Men, on the other hand, are ''fixers'' and ''doers.'' They take action, pull out the tool box, get things out of the way, decide instantly, ensure that's ''taken care of.''
If you tell a guy you have heartburn, he will think you're expecting him to perform open heart surgery. Tell a woman that, and she'll get you an antacid, lecture you on chowing down on that Triple Bacon and Sausage pizza and soothe your fears that your having a heart attack.
See how it goes?
If men can't fix things, they feel like failures.
This is the very worst fate than can befall a man, that feeling of inadequacy, of not measuring up. He has been brainwashed since birth to achieve and to never lose points. Because he tends not to have emotional support systems like women do, he keeps that failure bottled up inside. Sometimes it leads to terrible tragedy -- substance abuse, suicide, murder-suicide in the case of men whose wives walk out.
Because of all this, I am not surprised that so many men feel they can't cope and quit just when they're most needed.
The uncharitable view? They're just something-the-Star-won't-let-print-here.
And that dear reader, is your 2-bit psychology lesson for today.





And women, on the other hand, are highly socialized to be caregivers.
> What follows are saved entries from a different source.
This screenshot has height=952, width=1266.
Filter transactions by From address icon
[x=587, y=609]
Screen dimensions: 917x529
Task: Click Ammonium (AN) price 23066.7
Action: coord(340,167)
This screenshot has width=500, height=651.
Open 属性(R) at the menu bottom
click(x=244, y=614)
Some men feel entitled to be cared for and not to be called upon to give care. The man to whom I used to be married (choke) never so much as asked me if I was ok when I was ill, never mind bringing me soup. Moreover, illnesse on my part sent him into a tailspin of resentment that I wasn't able to make dinner so not only was I not cared for, I had to live in a pretty poisoned environment whilst puking my guts out. Granted, he is a sociopath. Heh.
Posted by: hysperia | November 13, 2009 at 12:24 AM
I was surprised to hear that former American Senator John Edwards was involved in an extramarital affair while his wife was being treated for breast cancer. But the statistics in this post that show how common it is for men to leave their wives in sickness seem to point so far in the same direction that I wonder if there is a connection between the way so many men like John Edwards apparently prefer to leave their sick but otherwise supportive and loving spouses, and the way it seems that most people of Western culture likewise prefer to consign their elderly parents to seniors citizen homes instead of taking care of them in immediate family homes.
The following song by Shari Ulrich used to remind me only of my Great Grandmother, who lived in her own home as a widow for many years after my Great Grandfather passed away. But the lyrics of the song sound like they could just as easily be referring to wives abandoned by their husbands due to sickness or whatever reasons, not just lonely old widows.